The net effect is that a downvote is a direct taking away of funds from someone. That is how this feels and how it will be perceived.
Voting on steem is about distribution of funds. Upvote, downvote, inbetween vote, charm vote or strange vote, someone is going to have funds taken away.
People are not going to put their emotions aside and say, well this is for technical reasons. They will just be pissed. There has already been much uproar about downvotes.
They will put their emotions aside. Or steem will fail. Its as simple as that. An environment where money has emotional context is a fundamentally toxic environment. Somewhere like reddit or facebook, it could work, because money isnt involved. But here, trying to give emotional context to votes, will destroy the system sooner or later.
The reason little progress has been made in this area is that the people who should be leaders here have been far too willing to mollycoddle people who foolishly believe that downvoting should be proscribed except in certain circumstances.
It is simply not the tool for this.
It is absolutely the tool for this. It is the only tool. And as long as people with a problem with the way funds are being distributed, and are trying to fix that problem by using a saw to hammer in a nail, there are going to be bad feelings.
I think you have explained how it works technically very well.
However in order for steem to work, we must make it into something that is useful for many people.

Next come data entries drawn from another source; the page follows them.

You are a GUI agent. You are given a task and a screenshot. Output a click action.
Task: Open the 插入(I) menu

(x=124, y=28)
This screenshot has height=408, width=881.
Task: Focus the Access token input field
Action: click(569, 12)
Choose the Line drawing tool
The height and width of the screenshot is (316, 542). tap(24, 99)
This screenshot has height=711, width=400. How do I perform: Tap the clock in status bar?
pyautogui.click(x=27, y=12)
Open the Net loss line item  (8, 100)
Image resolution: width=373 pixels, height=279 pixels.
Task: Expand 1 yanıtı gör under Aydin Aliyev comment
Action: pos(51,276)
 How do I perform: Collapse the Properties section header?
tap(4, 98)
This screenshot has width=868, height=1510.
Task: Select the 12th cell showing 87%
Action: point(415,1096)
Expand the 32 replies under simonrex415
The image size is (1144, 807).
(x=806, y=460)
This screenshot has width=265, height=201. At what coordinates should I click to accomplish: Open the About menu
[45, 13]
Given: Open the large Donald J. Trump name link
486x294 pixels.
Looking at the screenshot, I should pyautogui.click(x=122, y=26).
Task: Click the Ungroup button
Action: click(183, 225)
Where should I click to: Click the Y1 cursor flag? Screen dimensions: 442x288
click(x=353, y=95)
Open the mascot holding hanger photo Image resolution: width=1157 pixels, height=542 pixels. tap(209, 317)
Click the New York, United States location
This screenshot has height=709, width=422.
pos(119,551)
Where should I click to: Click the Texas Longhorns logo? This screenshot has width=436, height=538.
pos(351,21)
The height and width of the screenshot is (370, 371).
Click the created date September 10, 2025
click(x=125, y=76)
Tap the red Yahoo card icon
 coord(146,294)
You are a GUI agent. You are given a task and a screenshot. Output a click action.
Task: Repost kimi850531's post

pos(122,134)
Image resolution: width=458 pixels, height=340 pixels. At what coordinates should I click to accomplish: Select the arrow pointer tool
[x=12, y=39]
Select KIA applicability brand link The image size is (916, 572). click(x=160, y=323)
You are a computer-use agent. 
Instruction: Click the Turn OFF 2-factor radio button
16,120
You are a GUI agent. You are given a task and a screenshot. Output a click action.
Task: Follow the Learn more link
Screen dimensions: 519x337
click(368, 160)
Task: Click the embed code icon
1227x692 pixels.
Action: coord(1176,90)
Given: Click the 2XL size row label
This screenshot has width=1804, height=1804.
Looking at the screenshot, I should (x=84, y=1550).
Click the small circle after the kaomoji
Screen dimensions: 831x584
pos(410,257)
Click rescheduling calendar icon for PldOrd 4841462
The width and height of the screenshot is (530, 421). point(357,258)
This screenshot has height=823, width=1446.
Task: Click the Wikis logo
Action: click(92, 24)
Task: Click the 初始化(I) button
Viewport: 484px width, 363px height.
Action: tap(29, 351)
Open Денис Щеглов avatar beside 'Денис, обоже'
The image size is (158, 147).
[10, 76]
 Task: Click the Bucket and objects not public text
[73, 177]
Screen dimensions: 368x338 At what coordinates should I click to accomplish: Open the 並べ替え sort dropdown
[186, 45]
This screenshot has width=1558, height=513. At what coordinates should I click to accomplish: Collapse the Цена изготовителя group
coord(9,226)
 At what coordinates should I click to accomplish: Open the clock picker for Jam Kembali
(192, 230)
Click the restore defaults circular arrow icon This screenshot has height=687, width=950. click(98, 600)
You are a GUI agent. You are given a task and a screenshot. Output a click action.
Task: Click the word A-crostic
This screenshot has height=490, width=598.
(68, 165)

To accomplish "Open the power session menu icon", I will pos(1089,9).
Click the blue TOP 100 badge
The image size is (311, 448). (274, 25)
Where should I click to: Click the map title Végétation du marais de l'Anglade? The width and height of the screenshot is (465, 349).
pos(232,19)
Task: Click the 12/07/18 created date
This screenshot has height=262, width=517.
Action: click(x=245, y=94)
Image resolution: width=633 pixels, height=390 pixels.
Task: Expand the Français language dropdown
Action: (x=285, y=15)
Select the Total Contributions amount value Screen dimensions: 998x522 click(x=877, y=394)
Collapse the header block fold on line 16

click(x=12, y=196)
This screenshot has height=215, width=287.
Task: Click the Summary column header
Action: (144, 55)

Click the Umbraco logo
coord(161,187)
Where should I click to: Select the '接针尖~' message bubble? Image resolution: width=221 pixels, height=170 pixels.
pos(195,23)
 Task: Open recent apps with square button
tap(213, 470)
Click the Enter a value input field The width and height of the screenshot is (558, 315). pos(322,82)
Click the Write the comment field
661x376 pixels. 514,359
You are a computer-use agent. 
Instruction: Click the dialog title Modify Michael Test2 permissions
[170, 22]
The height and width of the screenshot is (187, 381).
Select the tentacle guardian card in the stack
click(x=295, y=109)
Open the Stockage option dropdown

The current structure is problematic because it centralizes the rewards to very few at the top. What is required for a successful reward system is a more evenly distributed payout algo. Cutting off the highest paid post with exponential rewards does not really help because it will simply give the rewards to the 2nd highest post, where you would have to re-do the same procedure.
We could simply just pay rewards according to how many votes weighted by SP authors receive and many more people would be paid and be happy. This would create greater retention and attract more users.
Downvoting the way you described as a tool for re-distributing funds looks to me like a workaround that does not work (i.e. like @smooth described).